ASME (American Society of Mechanical Engineers) is a non-profit organization that continues to develop and maintains nearly 600 codes and standards in a wide range of disciplines. Some of which includes the Boiler and Pressure Vessel Code (BPVC), Elevators and Escalators (A17 Series), Piping and Pipelines (B31 Series), Bioprocessing Equipment (BPE), Nuclear Facility Applications (NQA), Process Performance Test Codes (PTC), and Valves, Flanges, Fittings and Gaskets (B16).

The ASME B16 Standardization of Valves Flanges, Fittings and Gaskets Committee, which operates under ASME’s Board on Pressure Technology Codes and Standards is responsible for standards covering valves, flanges, pipe fittings, gaskets and valve actuators for use in pressure services. The B16 Standards Committee currently meets once a year in various locations throughout the United States. The meeting is generally held in March and is open to the general public.
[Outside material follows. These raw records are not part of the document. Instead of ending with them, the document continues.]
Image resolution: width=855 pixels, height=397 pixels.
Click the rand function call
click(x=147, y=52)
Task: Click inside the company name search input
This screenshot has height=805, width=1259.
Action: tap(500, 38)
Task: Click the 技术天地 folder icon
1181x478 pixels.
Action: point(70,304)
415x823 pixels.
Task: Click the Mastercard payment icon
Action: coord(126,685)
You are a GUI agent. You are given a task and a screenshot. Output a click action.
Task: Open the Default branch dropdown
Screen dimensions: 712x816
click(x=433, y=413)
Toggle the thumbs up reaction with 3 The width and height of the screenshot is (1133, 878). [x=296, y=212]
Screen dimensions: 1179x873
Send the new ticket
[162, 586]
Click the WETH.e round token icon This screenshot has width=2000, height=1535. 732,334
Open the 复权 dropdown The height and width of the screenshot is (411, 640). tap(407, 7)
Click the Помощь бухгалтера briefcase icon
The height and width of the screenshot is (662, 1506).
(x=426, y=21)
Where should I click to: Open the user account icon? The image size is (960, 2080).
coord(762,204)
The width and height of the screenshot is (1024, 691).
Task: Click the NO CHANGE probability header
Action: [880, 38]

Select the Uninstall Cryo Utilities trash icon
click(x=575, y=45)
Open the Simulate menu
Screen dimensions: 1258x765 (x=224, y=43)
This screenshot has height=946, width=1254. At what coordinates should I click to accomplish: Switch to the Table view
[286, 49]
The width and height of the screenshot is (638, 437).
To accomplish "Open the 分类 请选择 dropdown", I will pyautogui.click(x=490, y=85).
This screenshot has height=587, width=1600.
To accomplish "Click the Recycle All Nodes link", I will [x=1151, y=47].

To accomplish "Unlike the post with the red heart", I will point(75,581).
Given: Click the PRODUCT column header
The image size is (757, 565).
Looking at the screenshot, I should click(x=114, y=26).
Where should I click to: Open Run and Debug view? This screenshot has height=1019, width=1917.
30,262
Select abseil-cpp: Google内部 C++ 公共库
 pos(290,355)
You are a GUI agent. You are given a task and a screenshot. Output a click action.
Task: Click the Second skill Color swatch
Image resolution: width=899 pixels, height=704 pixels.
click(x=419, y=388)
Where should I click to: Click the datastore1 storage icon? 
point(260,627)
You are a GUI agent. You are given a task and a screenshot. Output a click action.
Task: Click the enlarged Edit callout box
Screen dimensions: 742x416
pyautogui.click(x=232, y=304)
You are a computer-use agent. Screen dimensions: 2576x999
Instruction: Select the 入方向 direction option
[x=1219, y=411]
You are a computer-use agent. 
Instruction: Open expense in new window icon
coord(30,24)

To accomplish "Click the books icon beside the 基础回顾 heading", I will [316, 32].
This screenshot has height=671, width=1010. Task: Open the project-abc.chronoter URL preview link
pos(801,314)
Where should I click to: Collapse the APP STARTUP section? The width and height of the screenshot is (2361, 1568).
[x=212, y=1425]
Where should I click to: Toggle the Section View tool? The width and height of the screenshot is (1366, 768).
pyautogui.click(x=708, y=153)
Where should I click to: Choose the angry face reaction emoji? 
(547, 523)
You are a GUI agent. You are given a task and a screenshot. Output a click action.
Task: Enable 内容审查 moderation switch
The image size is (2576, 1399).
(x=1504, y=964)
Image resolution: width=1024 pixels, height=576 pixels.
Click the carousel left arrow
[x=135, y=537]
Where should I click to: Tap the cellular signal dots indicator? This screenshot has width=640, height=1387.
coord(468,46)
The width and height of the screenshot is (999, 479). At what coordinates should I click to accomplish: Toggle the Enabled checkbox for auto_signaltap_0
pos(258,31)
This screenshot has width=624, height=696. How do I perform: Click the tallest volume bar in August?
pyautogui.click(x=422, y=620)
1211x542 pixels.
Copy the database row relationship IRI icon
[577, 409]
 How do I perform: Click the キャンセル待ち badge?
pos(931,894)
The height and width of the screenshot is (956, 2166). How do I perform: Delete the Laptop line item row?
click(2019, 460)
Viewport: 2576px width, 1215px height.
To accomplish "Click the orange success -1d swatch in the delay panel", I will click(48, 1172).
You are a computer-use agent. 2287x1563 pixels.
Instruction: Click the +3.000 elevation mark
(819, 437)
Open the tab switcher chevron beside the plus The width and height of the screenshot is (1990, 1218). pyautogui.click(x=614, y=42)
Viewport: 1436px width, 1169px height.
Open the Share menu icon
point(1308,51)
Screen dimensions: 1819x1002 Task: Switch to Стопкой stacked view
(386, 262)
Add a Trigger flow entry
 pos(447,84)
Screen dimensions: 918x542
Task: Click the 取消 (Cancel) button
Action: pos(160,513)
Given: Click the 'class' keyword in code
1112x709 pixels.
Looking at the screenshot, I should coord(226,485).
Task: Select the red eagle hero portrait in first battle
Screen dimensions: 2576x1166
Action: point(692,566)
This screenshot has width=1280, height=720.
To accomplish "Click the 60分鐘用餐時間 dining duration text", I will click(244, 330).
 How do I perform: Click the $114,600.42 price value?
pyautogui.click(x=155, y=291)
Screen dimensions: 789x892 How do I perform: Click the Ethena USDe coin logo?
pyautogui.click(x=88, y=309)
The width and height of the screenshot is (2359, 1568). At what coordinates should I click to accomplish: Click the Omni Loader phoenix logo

ASME B16 Technical Subcommittees
Membership on the B16 Standards Committee  and its Subordinate groups include a variety of representations from the field in various interest classifications. These interest classifications are; Manufacturer, Distributor, Material Manufacturer, Consumer/User, Designer/Constructor, Regulatory, Insurance/Inspection and General Interest. The B16 Technical Subcommittees under the B16 Standards Committee review and maintain the ASME B16 Standards within their respective scopes.